Wachtell, Skadden called in for Hewlett Packard Enterprise’s $14bn Juniper acquisition

Freshfields and Covington also advise on deal highlighting increased appetite for big ticket deals after slump in 2023

A raft of leading firms have been called in to advise on Hewlett Packard Enterprise’s $14bn acquisition of networking gear vendor Juniper Networks, in a deal that signals a growing appetite for dealmaking in the tech industry after a sharp drop in activity last year.  

Wachtell Lipton Rosen & Katz, Covington & Burling and Freshfields Bruckhaus Deringer are advising Hewlett Packard Enterprise (HPE) on the matter, while Juniper is being counselled by Skadden Arps Slate Meagher & Flom.  

HPE has agreed to acquire Juniper for $40 per share in cash, representing a premium of more than 30% on the company’s stock price before reports of a possible deal.  

The deal will see HPE, which primarily sells equipment for data centres, double its existing networking business amid demand for ever faster communications within and between servers from AI companies.  

Wachtell’s team was led by corporate partners Benjamin Roth, Raaj Narayan, Steven Green and of counsel Andrew Brownstein. It also included partners Ilene Knable Gotts (antitrust); Adam Shapiro (executive compensation and benefits); Emily Johnson (finance), and T. Eiko Stange (tax). IP of counsel Selwyn Goldberg also worked on the deal.  

The firm’s longstanding relationship with Hewlett Packard previously saw it counsel the company on its separation into HPE and its PCs and printer arm HP in 2015 and the $1bn purchase of Nimble Storage two years later. It also acted for HPE on its $1.3bn acquisition of supercomputer business Cray in 2019.  

The Freshfields team was led by antitrust partners Jennifer Mellott – who heads the UK firm’s Washington DC office – Alan Ryan, Thomas Janssens and Martin McElwee, and included antitrust partners Mary Lehner, Rikki Haria and Ninette Dodoo. 

Meantime the Skadden team acting for Juniper included corporate partner Amr Razzak, counsel Christopher Hammond and associates Maggie Yiin and Alex Lyass; executive compensation and benefits partner Joseph Yaffe and counsel Kristin Davis; IP and technology counsel Pramode Chiruvolu and associate MacKinzie Neal; antitrust/competition partners Steven Sunshine, Maria Raptis and Andrew Foster; national security partner Brian Egan; and labour and employment law partner Annie Villanueva Jeffers and counsel Ryne Posey. 

Wachtell, Skadden and Freshfields were all among the top 10 in LSEG’s global M&A legal advisor rankings by deal value for 2023, when worldwide M&A activity fell to a 10-year low of $2.9trn. Wachtell came in fifth behind 2022’s top firm Sullivan & Cromwell, working on deals worth $310.3bn, followed by sixth-placed Skadden ($303.1bn) and Freshfields in seventh place ($278.3bn). Covington was not among the top 25 firms.  

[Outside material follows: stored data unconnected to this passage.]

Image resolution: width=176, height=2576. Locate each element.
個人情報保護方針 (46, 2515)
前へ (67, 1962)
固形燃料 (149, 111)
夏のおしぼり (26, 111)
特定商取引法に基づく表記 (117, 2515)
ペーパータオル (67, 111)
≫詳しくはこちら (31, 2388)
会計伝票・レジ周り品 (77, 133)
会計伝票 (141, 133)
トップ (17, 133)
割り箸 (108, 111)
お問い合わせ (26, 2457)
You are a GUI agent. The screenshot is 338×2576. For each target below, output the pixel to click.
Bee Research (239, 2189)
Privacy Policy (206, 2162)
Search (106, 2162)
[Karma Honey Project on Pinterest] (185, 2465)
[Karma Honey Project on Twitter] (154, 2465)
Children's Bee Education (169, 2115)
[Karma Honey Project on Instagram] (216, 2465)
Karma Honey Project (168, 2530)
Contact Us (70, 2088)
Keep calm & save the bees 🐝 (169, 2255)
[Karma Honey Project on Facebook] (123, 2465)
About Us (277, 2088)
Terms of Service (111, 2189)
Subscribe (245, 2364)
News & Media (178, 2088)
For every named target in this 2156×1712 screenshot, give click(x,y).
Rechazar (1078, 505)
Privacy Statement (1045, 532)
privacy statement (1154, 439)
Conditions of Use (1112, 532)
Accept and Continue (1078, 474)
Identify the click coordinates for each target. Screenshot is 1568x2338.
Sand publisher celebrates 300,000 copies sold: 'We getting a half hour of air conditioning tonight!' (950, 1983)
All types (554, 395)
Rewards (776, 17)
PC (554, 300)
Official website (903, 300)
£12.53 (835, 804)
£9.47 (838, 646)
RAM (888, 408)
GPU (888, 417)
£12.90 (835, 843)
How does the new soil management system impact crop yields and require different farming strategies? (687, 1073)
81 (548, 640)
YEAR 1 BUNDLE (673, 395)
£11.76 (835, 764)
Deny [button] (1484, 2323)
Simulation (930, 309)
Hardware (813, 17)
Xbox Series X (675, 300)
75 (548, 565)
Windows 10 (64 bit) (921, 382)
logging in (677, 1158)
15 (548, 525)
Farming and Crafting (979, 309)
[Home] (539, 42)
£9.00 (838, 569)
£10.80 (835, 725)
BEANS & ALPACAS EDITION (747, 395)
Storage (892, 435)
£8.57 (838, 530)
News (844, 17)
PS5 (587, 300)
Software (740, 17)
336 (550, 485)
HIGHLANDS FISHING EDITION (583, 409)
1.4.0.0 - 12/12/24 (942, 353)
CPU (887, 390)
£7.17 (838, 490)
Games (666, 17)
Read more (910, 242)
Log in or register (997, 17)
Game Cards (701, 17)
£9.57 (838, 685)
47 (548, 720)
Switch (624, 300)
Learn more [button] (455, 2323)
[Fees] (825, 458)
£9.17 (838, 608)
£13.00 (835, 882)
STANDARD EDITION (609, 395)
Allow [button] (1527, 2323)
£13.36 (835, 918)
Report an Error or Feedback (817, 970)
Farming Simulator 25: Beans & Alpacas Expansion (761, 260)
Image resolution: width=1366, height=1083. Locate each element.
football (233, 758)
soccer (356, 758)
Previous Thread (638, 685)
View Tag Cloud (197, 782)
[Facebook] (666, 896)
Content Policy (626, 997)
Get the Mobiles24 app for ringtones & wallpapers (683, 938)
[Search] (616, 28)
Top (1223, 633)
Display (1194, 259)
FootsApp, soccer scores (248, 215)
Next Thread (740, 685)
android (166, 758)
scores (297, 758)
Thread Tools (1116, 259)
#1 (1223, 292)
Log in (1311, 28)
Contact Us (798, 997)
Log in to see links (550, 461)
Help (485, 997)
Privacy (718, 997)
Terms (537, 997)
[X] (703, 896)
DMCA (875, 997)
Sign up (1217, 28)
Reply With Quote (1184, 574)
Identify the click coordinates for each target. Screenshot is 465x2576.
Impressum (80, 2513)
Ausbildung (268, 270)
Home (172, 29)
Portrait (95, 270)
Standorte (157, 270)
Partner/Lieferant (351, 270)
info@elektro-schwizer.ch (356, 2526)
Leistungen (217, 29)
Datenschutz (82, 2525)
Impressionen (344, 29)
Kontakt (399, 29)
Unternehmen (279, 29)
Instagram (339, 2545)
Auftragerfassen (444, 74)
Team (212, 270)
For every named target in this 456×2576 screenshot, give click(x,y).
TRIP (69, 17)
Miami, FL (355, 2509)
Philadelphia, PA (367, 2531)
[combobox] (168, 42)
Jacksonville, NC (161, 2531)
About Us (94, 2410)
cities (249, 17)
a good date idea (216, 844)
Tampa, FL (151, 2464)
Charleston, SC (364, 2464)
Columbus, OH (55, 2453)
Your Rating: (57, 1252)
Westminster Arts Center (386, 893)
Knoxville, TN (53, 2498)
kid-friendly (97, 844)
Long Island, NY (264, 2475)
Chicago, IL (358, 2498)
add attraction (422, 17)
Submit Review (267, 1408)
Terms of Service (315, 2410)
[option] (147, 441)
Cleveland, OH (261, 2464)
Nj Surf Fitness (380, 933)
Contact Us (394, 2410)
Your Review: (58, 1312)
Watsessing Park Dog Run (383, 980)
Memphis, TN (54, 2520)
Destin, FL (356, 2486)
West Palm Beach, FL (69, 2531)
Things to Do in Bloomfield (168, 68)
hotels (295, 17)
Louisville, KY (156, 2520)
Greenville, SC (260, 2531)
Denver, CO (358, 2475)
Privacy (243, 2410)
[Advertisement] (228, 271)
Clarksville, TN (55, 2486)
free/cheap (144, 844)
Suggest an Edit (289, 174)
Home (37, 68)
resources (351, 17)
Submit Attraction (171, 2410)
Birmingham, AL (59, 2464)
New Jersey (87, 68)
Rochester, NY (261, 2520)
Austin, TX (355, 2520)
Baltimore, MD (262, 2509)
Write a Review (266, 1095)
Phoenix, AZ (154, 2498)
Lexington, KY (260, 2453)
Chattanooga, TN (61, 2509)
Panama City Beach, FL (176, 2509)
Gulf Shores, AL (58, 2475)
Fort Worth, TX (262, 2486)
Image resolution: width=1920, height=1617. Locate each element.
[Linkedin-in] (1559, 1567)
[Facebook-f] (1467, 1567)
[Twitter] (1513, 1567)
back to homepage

Despite a few big-ticket deals, the value of M&A in the tech industry plunged 47% last year to $370.5bn, held back by a combination of ongoing interest rate increases, persistently high inflation rates and antitrust scrutiny from regulators.  

The largest tech deal announced last year was the $29bn acquisition of data and security software company Splunk by Juniper’s rival Cisco, which saw Simpson Thacher & Bartlett called in as Cisco’s legal counsel and Cravath Swaine & Moore act as regulatory counsel. Skadden advised Splunk.  

HPE said adding Juniper to its portfolio would bolster margins and speed growth, adding it expected the deal would lead to $450m in annual cost savings within three years of completion. 

“HPE’s acquisition of Juniper represents an important inflection point in the industry and will change the dynamics in the networking market and provide customers and partners with a new alternative that meets their toughest demands,” said Antonio Neri, HPE’s president and chief executive.   

“This transaction will strengthen HPE’s position at the nexus of accelerating macro-AI trends, expand our total addressable market, and drive further innovation for customers as we help bridge the AI-native and cloud-native worlds, while also generating significant value for shareholders.”  

JP Morgan Securities and Qatalyst Partners served as HPE’s financial advisors, while committed financing for the transaction has been provided by Citigroup Global Markets, JPMorgan Chase Bank and Mizuho Bank. Goldman Sachs acted as Juniper’s exclusive financial advisor. 

The deal is expected to close late this year or early next year, subject to regulatory approvals and approval from Juniper shareholders.